## Start Listed records

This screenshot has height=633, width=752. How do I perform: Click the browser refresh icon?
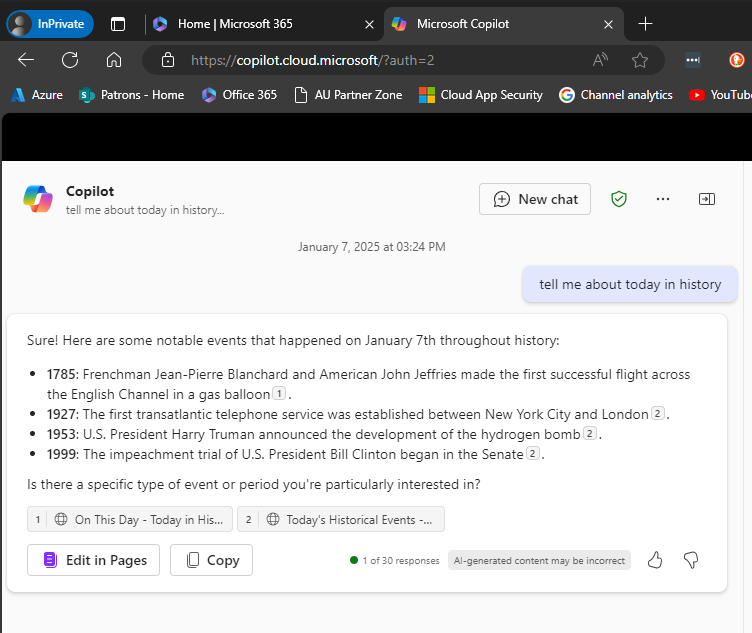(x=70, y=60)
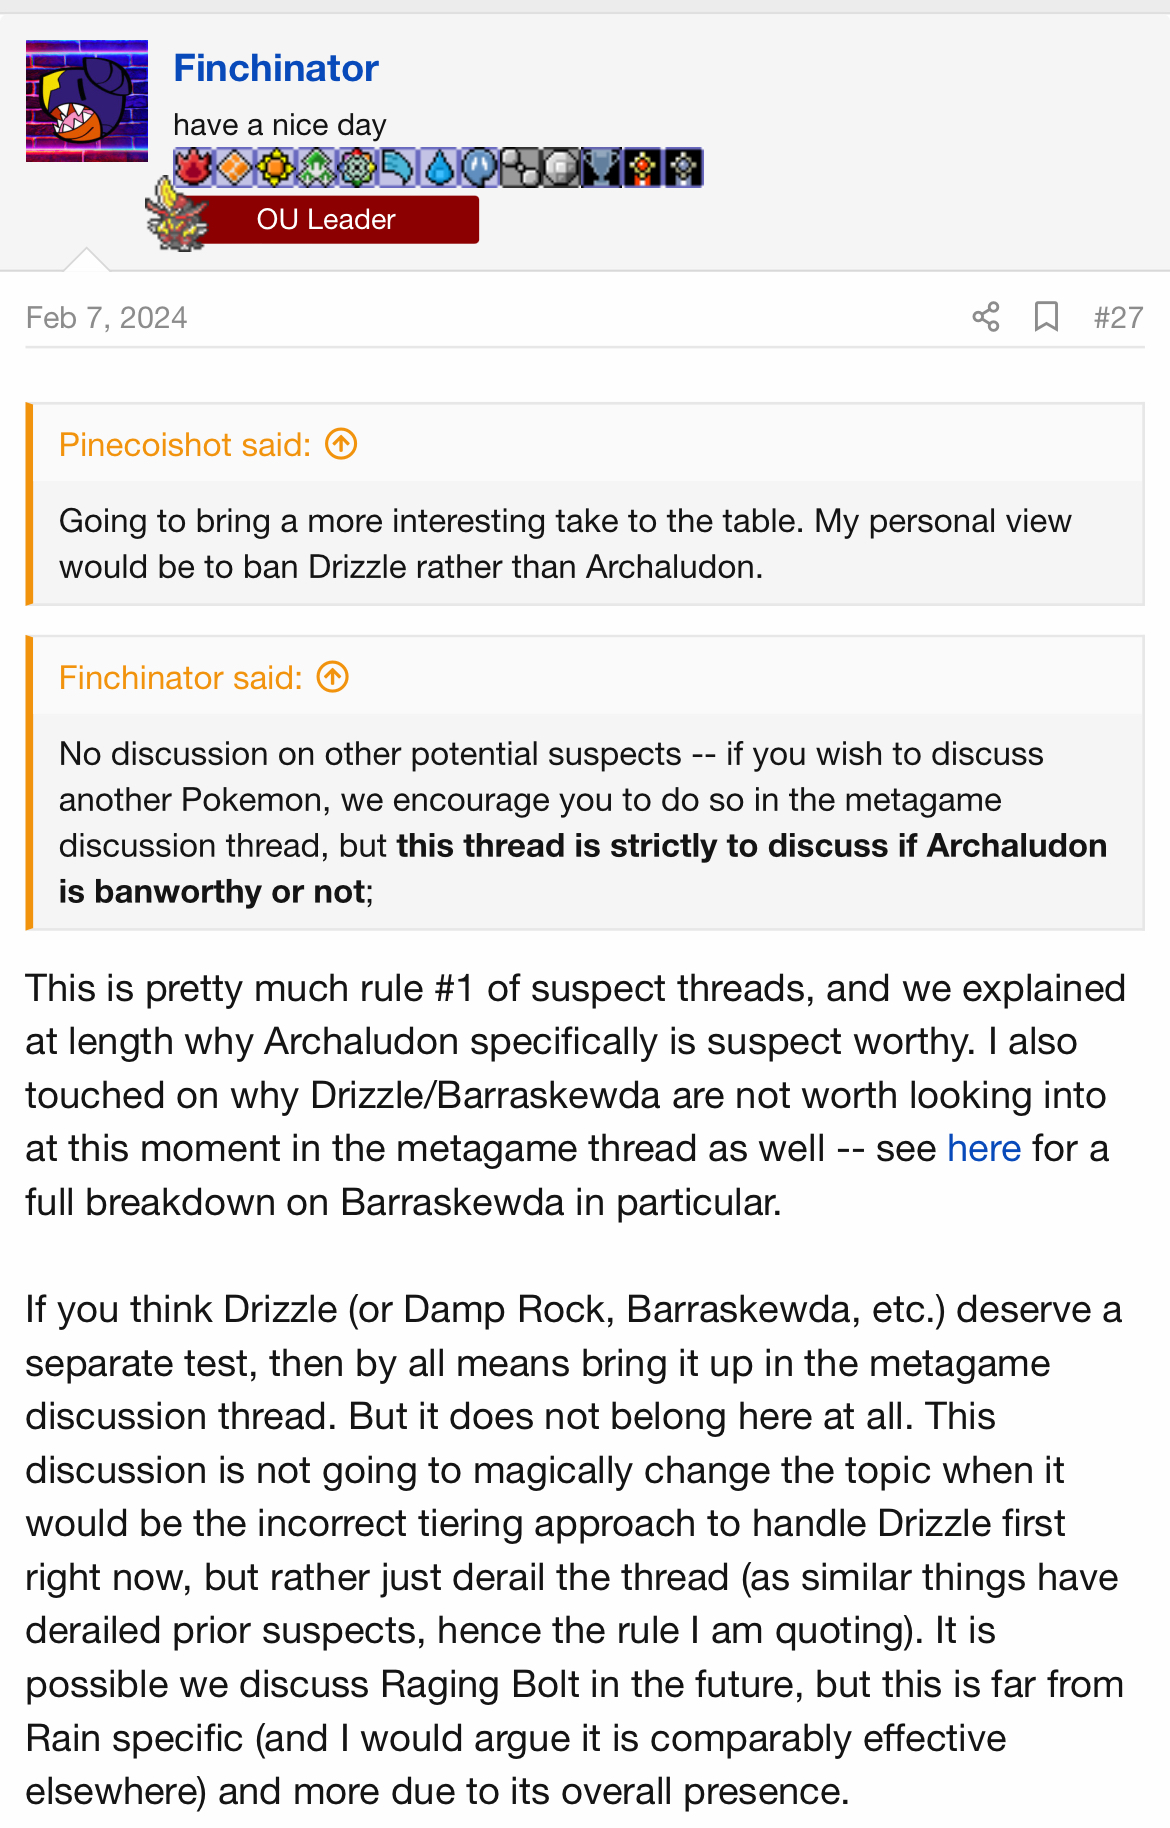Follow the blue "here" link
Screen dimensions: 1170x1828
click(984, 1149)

## End Listed records
## Start Listed records

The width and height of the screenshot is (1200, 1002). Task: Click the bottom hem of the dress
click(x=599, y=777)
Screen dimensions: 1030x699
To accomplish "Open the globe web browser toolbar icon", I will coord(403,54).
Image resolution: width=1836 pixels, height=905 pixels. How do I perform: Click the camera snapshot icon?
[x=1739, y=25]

## End Listed records
## Start Listed records

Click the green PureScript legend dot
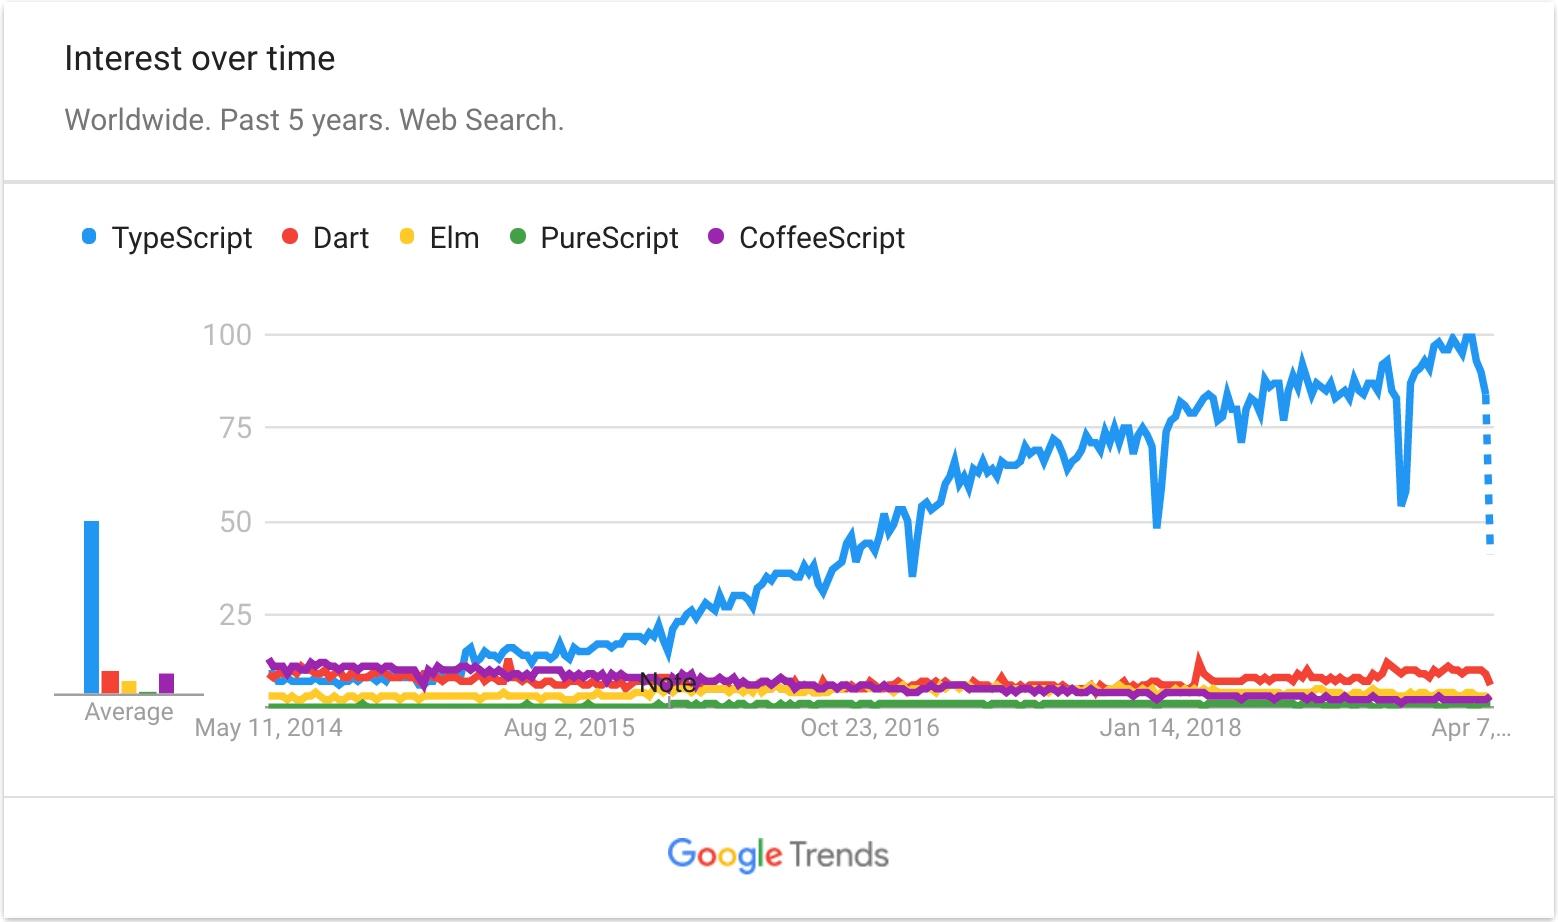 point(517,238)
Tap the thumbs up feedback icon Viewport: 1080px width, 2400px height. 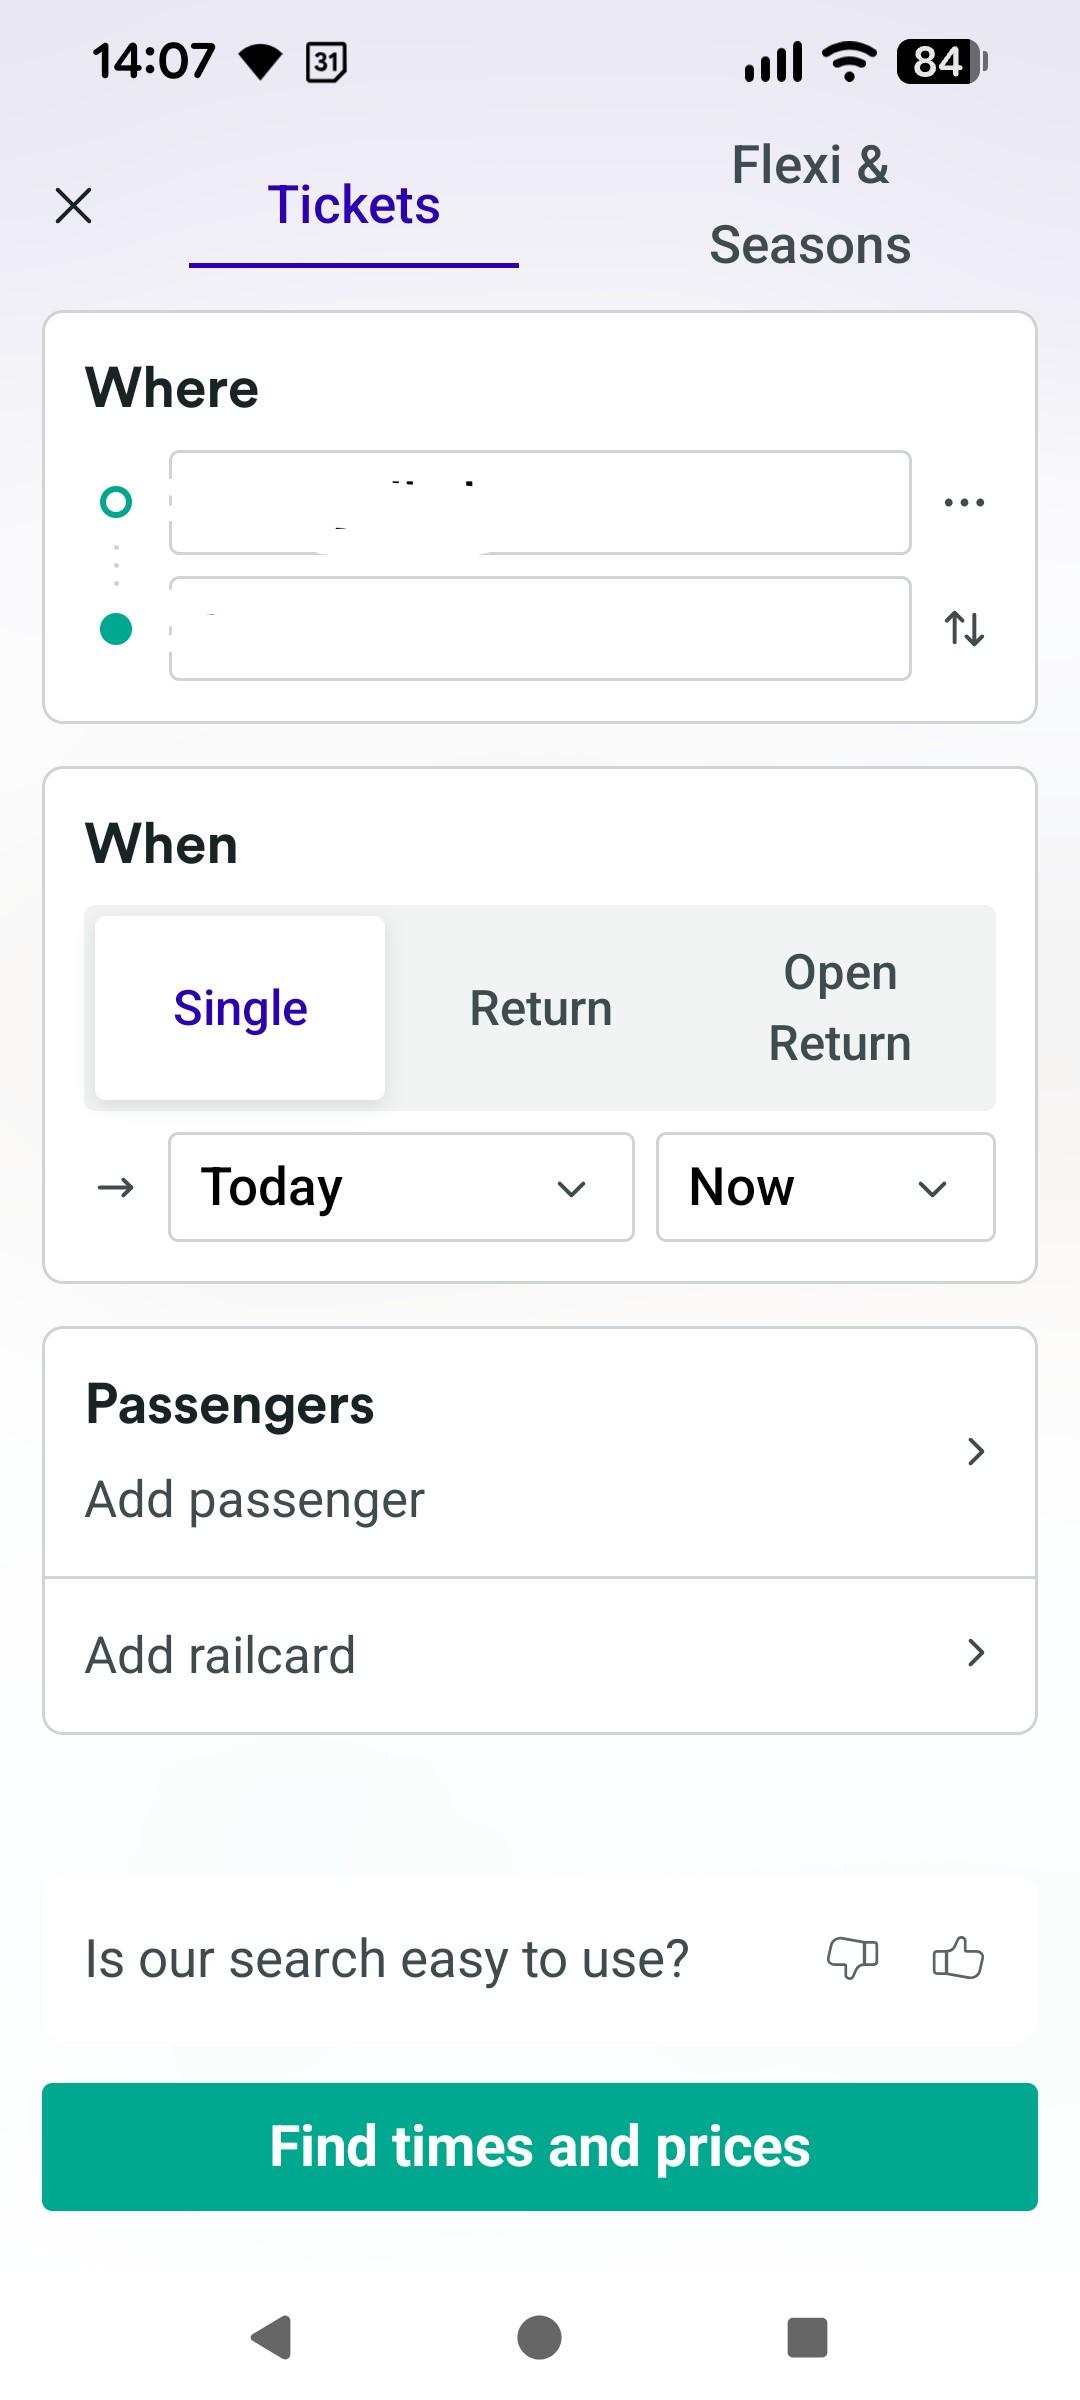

## End Listed records

Exercise objective:
Output as a JSON list of strings, one string per line with blank lines omitted, the part of the material that opens with the line containing "The width and" and closes with the line containing "[x=1739, y=25]".

Final result:
[
  "The width and height of the screenshot is (1200, 1002). Task: Click the bottom hem of the dress",
  "click(x=599, y=777)",
  "Screen dimensions: 1030x699",
  "To accomplish \"Open the globe web browser toolbar icon\", I will coord(403,54).",
  "Image resolution: width=1836 pixels, height=905 pixels. How do I perform: Click the camera snapshot icon?",
  "[x=1739, y=25]"
]